Magazines are dependent upon retailers giving an accurate estimate of sales that they can then repeat 
to their advertisers in order to convince them to spend money. Retailers can't be bothered to report back on magazines sold. Their business is in making money, not helping others make money and magazines are two a penny to them.

The problem with magazines from a consumer's point of view is that they're terribly expensive for what they provide. Allied to that, the photography in magazines is usually quite terrible and the journalism is even worse being riddled with technical errors. The killer for the average consumer is the cost.

I'm an average consumer and I've not bought any magazines for decades. I'd rather buy a book on the subject if I feel I need to learn faster than by trial and error. As an example, one magazine I wanted to read was $10. A more comprehensive book was $40. No prizes for guessing that I went for the book instead.

In terms of the argument that cell phones have destroyed magazines, its two separate issues.
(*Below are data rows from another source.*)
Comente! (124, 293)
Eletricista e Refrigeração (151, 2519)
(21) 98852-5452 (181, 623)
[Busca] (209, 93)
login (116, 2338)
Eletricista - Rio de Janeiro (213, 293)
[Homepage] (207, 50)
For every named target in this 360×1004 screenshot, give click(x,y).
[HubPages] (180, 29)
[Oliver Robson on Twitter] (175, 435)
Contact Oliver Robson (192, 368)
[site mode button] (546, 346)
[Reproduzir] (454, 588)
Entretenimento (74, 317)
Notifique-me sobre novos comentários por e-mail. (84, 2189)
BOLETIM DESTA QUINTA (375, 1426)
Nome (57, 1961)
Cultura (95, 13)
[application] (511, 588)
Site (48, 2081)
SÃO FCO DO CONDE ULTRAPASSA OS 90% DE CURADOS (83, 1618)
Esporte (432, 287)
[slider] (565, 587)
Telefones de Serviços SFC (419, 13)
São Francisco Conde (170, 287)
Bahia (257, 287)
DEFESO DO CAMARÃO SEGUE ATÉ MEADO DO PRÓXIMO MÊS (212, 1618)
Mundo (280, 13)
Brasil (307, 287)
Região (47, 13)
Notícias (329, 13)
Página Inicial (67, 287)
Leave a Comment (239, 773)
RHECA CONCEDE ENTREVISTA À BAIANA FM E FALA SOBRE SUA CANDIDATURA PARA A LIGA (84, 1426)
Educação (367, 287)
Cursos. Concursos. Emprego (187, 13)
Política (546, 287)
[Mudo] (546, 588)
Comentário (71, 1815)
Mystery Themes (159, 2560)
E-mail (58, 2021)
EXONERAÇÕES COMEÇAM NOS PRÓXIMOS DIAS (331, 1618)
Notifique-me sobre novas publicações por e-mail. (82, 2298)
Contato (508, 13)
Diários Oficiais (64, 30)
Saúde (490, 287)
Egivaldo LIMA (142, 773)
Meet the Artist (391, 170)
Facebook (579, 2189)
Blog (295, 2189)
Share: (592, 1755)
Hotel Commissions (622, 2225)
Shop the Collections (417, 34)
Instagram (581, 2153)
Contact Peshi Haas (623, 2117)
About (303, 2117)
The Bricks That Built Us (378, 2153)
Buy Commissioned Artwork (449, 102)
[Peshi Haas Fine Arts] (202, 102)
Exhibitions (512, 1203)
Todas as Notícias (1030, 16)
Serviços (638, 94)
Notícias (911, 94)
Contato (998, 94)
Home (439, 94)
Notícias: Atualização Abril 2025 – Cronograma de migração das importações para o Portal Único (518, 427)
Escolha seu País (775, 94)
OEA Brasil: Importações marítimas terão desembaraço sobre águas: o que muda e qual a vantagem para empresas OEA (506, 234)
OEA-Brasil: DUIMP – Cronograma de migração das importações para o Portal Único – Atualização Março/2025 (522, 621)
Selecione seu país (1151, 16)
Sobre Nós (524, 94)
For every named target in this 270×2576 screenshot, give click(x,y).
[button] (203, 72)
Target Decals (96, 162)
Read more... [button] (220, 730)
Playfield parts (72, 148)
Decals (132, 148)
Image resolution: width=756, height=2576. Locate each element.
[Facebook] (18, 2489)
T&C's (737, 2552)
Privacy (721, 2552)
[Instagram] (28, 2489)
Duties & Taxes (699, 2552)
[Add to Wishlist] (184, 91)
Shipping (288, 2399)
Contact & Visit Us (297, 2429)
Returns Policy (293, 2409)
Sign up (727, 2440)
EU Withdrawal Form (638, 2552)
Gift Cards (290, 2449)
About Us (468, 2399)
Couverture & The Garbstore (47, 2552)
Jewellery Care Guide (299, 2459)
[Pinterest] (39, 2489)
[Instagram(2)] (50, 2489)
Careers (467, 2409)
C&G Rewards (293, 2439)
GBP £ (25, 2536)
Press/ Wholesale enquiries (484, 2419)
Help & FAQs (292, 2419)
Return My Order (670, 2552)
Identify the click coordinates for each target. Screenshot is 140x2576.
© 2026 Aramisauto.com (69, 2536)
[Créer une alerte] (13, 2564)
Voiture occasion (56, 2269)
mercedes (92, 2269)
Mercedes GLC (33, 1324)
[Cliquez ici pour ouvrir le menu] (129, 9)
Cell phones and tablets with cameras have certainly decimated the camera market. The cell phone produces images that quite frankly are very close to SLR quality. The proliferation of images has done more to destroy the fascination with the creation of images than anything else.

When cameras can produce sharp, well focused images with great detail and color, there's little need for a "professional" behind the lens. Don't like the photo, retake it. My theory is the proliferation of good quality images has really destroyed a lot of the art behind photography.

So, we do have a general decline in interest in photography as a hobby. At the same time, people take 
images at the drop of a hat on their cellphone and upload to Facebook. When people have seen a million photos of Machu Pichu or a million photographs of Brooklyn Bridge, there's little incentive to pick up a camera to take a better image that like as not will just be the same as one that one has not yet seen.

I take photographs for myself. It's true that for the last two years I've done very little photography. That's because my photography has been documenting the conversion of my bus into a motorhome rather than actively taking photos for the sake of the art.
As can be seen, my latest "photograph" is hardly exciting nor artistic. This is the way my photography has headed. I rather suspect that since good quality photos are so easy to obtain, they have become increasingly utilitarian and hence have lost their sex appeal. That, however, is not why the magazine went under. The dimwit that wrote the original article really does need a class in basic economics!